Gdy czytałem po raz pierwszy „Portret Doriana Graya” skupiłem się na antynomii dusza-ciało, która tak silnie zostaje uwypuklona w tej powieści. Na nasz wygląd niebagatelny wpływ mają nasze doświadczenia, uczucia, myśli (doznanie bólu wyostrza rysy naszej twarzy, itp.). Nasza dusza nieustannie odciska się na naszym ciele. Wilde zrywa w swojej powieści pewien rodzaj wymiany między duszą a ciałem. Pozostawia swemu bohaterowi wygląd złotowłosego, niewinnego młodzieńca, wszystkie zmiany przenosząc na jego portret. „Życie, które ma ukształtować jego duszę, zniszczy ciało” – dusza została ukształtowana, a ciało nie zniszczone. Wilde przeprowadził fascynujący eksperyment: wyeksponował wyżej wspominaną antynomię do granic możliwości, by w rezultacie stwierdzić, że dusza i ciało stanowią jedność. Są monolitem uzupełniającym się wzajemnie – „Tylko zmysły mogą uleczyć duszę, tak samo jak tylko dusza może uleczyć zmysły”. Nie da się ich rozdzielić. 


„Portret Doriana Graya” stawia również bardzo ciekawe pytanie: czy można zachować piękno, będąc jednocześnie okrutnym i egoistycznym? Wilde zdaje się mówić, że nie – i to jest chyba jedyny morał tej powieści. Jest on jednak bardzo przewrotny – jak na Wilde′a przystało.
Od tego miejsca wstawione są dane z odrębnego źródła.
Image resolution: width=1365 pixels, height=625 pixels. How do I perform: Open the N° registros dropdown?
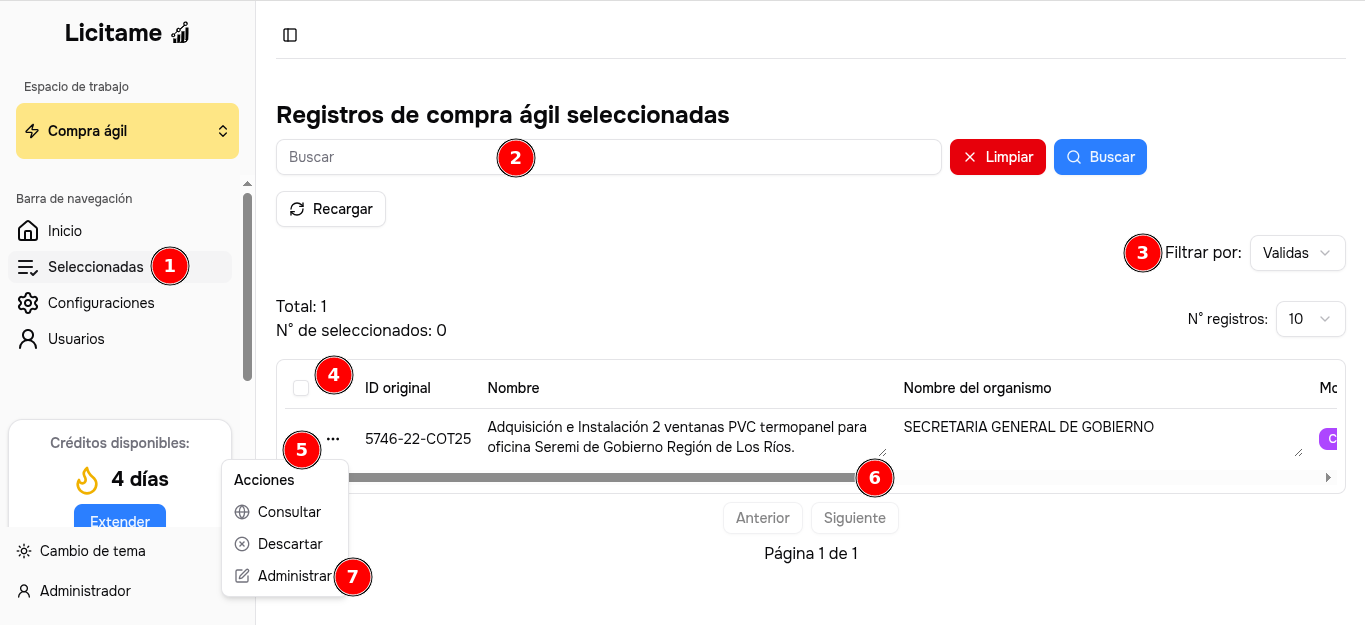(1310, 319)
Zło zostaje potępione, ale tylko dlatego, że nie pozwala osiągnąć piękna. Dobro ma znaczenie jako element pozwalający zachować urodę. Nie wynika z naszego altruizmu, czy naturalnej empatii. Wręcz przeciwnie. To wrodzony narcyzm każe być nam dobrymi, bo pozwoli nam to pozostać pięknymi. 


Jest to jedna z tych powieści, do których wracam regularnie i za każdym razem odkrywam coś nowego. Każda lektura „Portretu Doriana Graya” rodzi we mnie coraz to nowe pytania i wciąż dostarcza mi bardzo wiele przyjemności, bowiem uroda tej powieści nie tkwi w zaskakującej fabule, lecz we wspaniale wykreowanej atmosferze.